– Девчонка-то у неё… чернявая совсем. Видать, от негра прижила, бесстыжая

– Ванька-то наш… – Марья Петровна прищурилась, разглядывая соседку через забор. – Совсем одичал со своей матерью. Сорок лет мужику, а всё как дитё малое.

– И не говори, – поддакнула Нина Степановна, поправляя выбившийся из-под платка седой локон. – Евдокия его совсем под колпаком держит. Ни одной бабе близко подойти не даёт.

Весеннее солнце заливало деревенскую улицу. Грязь подсыхала, оставляя причудливые узоры на земле. Откуда-то доносился запах свежеиспечённого хлеба, смешанный с ароматом распускающихся почек.

Иван в это время возился в сарае – чинил старый мотоцикл «Урал», доставшийся от отца. Руки были в мазуте, а в голове – привычная пустота. Только железки, да знакомый с детства запах бензина и машинного масла. Он и не слышал, как мать окликнула его три раза.

– Ваня! Оглох, что ли? – Евдокия встала в дверях сарая, подбоченившись. – Обедать пора.

– Сейчас, мам… – Иван вытер руки ветошью. – Дай только гайку докручу.

– Всё с этим мотоциклом возишься. На что он тебе? Лучше б в город съездил, может, невесту бы какую присмотрел…
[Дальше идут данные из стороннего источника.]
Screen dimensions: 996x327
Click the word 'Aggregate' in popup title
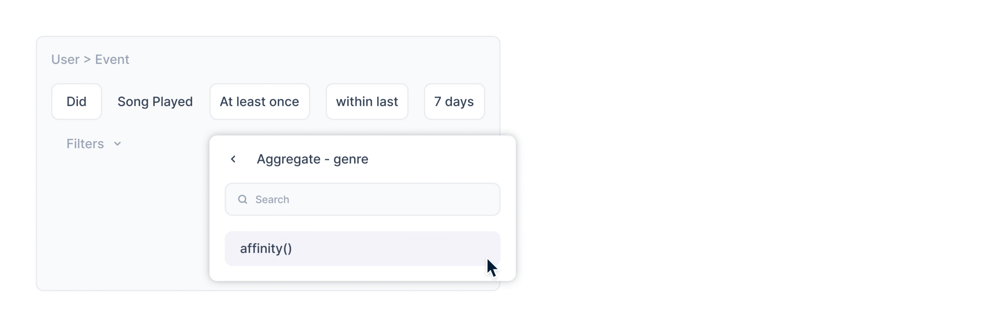click(288, 159)
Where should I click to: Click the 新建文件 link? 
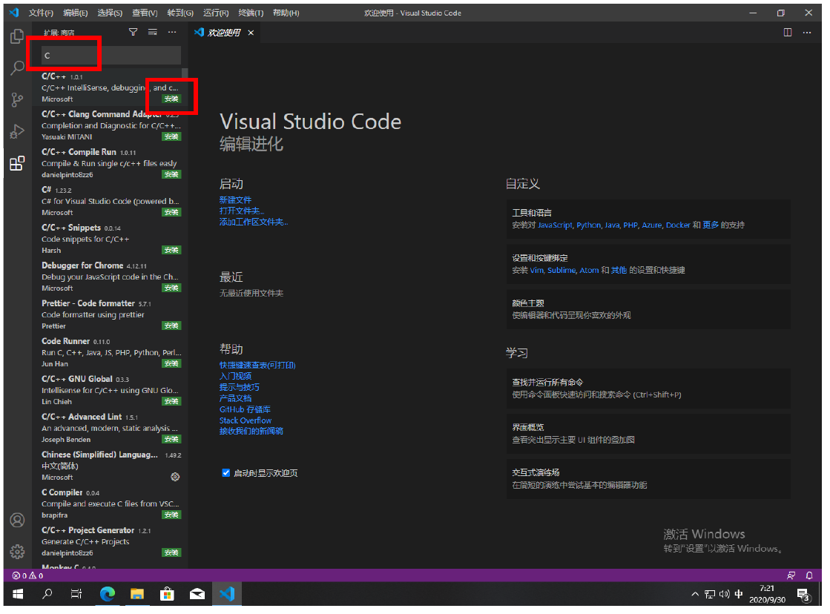[x=235, y=200]
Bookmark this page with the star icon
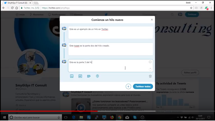 coord(191,8)
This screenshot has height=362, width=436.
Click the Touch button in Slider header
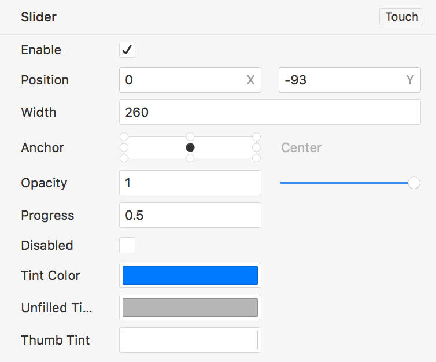401,17
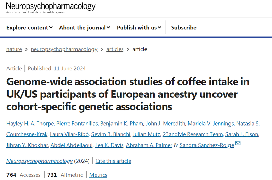Click the email envelope icon beside Sanchez-Roige
The height and width of the screenshot is (180, 272).
point(238,143)
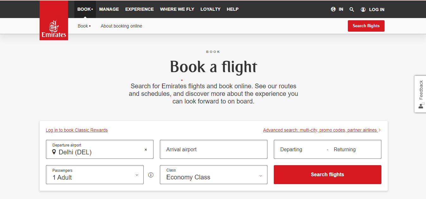
Task: Click the location pin in the Departure field
Action: [54, 152]
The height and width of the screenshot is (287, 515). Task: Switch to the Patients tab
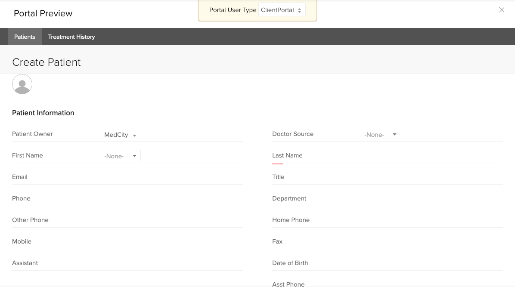[25, 37]

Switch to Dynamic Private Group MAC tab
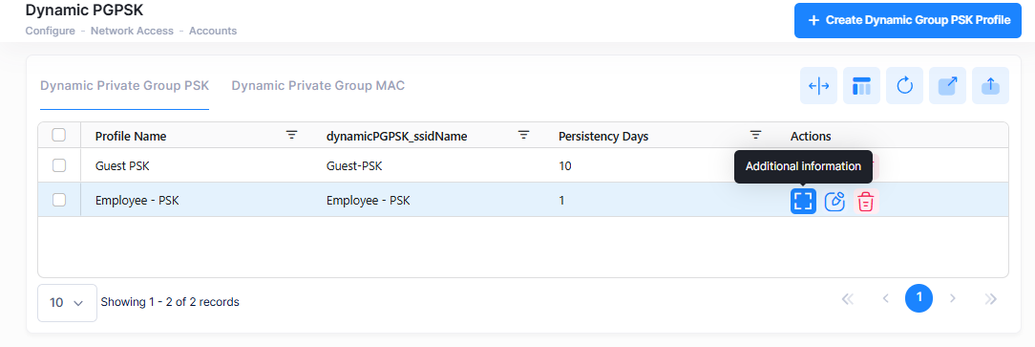[318, 86]
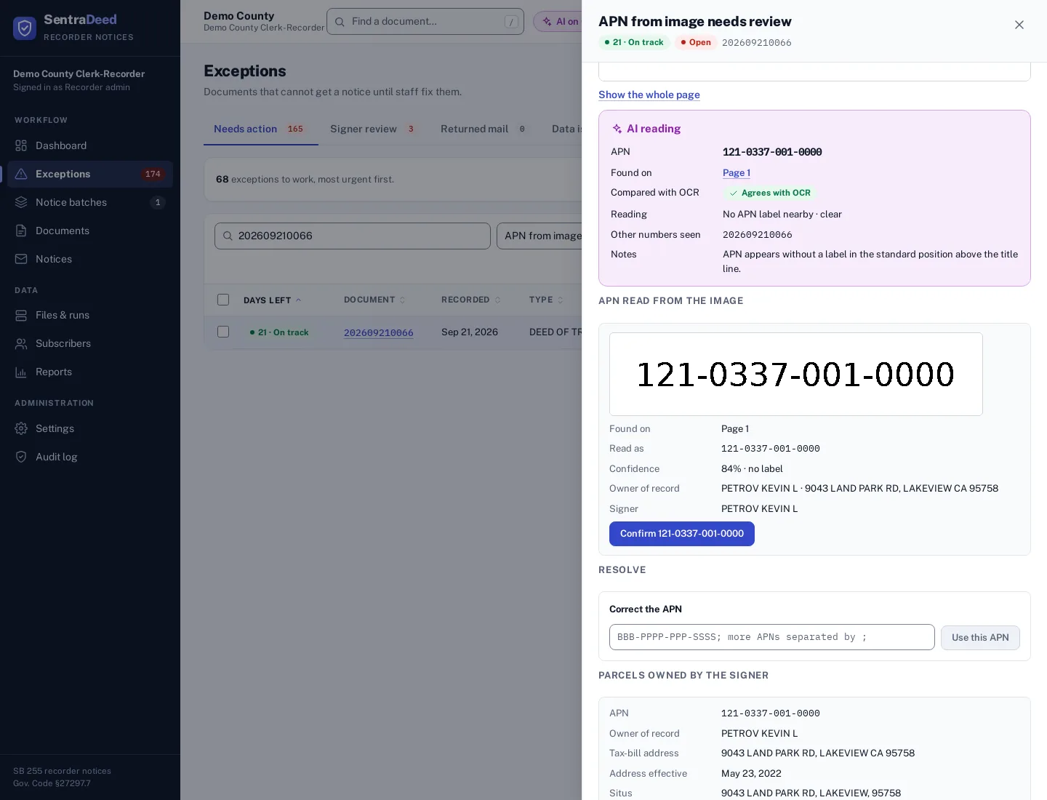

Иван только вздохнул. Этот разговор повторялся из года в год, как смена времён года. Весной – про невесту, летом – про то, что пора своё хозяйство заводить, осенью – про одиночество в старости. А зимой мать словно затихала, будто копила силы для новых весенних наступлений.

– Мам, ну какая невеста… – он поднялся, отряхивая колени. – Кому я такой нужен?

– Как это кому? – всплеснула руками Евдокия. – Работящий, непьющий, дом свой… Вон Верка Кузнецова заходила намедни, всё про тебя расспрашивала.

– Верка? – Иван усмехнулся. – Та, что от мужа сбежала с продавцом заезжим? Нет уж, спасибо…

День катился привычной колеёй – обед, работа в огороде, вечерняя дойка коровы. Всё как всегда, как вчера, как год назад. Только вот что-то щемило в груди, будто воздуха не хватало. Иван сам не понимал, что с ним творится последнее время. Вроде всё есть – дом, хозяйство, мать рядом. А на душе – как в том сарае: темно и пыльно.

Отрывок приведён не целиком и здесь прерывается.